CAMPAIGNERS against a controversial housing development in Brockworth are hoping population figures released tomorrow will support their calls to abandon the plans.
Members of Save Brockworth Green Belt are hoping that future housing projections will be reduced based on population figures from the Office of National Statistics.
Last month Tewkesbury Borough Council made a decision on housing supply as part of the joint core strategy which could see 1,500 homes on green belt land in the area.
Campaigners maintain their concerns that this decision was made before evidence from the Office of National Statistics was submitted. They fear that if the housing supply predictions are not reduced, a planning application will quickly follow.
In a statement on the group’s website, they said: “Evidence from the Office of National Statistics is still awaited and future housing projections may be reduced.
“The revised plan has done little in terms of accommodating the strong views of the public, particularly regarding inaccurate estimation of housing need and opposition to so much loss of Green Belt land.

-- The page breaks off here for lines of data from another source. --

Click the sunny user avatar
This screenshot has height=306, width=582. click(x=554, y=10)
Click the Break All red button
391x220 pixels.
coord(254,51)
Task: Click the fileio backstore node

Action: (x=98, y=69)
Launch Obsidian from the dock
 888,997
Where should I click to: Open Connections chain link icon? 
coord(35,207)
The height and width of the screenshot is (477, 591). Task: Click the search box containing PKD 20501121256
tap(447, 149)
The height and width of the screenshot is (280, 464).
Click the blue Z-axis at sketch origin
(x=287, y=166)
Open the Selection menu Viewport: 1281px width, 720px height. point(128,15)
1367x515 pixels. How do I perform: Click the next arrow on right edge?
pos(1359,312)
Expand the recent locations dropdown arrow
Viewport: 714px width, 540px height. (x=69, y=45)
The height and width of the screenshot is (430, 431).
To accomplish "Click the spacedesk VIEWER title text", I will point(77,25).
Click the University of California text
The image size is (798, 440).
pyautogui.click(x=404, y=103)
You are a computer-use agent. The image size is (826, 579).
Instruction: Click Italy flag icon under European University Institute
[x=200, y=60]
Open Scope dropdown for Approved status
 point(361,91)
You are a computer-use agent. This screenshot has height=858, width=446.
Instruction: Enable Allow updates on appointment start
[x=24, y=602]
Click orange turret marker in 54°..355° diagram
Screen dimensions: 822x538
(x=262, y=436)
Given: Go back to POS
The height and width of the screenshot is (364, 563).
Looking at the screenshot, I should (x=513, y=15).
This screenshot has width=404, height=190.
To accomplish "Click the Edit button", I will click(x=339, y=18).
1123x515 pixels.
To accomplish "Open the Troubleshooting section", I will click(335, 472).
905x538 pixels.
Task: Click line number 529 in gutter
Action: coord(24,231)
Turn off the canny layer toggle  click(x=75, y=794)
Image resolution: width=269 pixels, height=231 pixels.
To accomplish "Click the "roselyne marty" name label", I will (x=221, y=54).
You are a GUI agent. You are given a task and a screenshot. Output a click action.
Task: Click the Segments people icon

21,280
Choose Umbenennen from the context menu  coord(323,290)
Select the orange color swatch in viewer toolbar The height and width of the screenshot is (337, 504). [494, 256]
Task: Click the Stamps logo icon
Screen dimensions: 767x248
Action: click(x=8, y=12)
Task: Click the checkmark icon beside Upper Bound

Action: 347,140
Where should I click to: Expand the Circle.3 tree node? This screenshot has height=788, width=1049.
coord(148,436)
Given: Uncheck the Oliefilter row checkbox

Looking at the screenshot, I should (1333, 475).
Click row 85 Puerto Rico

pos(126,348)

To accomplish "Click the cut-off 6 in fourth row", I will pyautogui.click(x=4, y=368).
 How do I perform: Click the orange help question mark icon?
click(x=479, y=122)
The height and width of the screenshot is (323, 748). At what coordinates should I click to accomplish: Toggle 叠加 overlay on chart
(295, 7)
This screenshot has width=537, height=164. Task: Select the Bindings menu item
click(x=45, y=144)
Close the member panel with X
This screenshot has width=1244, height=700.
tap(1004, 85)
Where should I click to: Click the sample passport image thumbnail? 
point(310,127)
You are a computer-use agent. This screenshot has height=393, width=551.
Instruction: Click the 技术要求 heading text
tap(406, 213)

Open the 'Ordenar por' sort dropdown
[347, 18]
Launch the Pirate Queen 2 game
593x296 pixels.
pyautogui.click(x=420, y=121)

"They have ignored it and made a token gesture of reducing housing numbers by a mere 3,000 from 33,200 to 30,500.
“The housing allocation for Brockworth has been reduced by 48 from 1,548 to 1,500.
“The joint core strategy plan is based on inaccurate data, lack of evidence and blatant disregard for latest Government policy and public opinion.
“Many councillors questioned the need for so many houses and preferred to wait for current statsistics.”
Outline planning permission is being sought from Tewskesbury Borough council for the Perrybrook development, on land by the A417, identified in the joint core strategy.
More than 1,000 people have signed a petition against it. It has also been opposed by Brockworth Parish Council, Hucclecote Parish Council and Tewkesbury MP Laurence Robertson.
The next stage of the joint core strategy will be a second public consultation in the next few months.
Borough and parish Councillor Judith Perez said: “There is no indication of what the figures will show. There could even be an increase, we just don’t know. But a small lowering won’t have much impact.”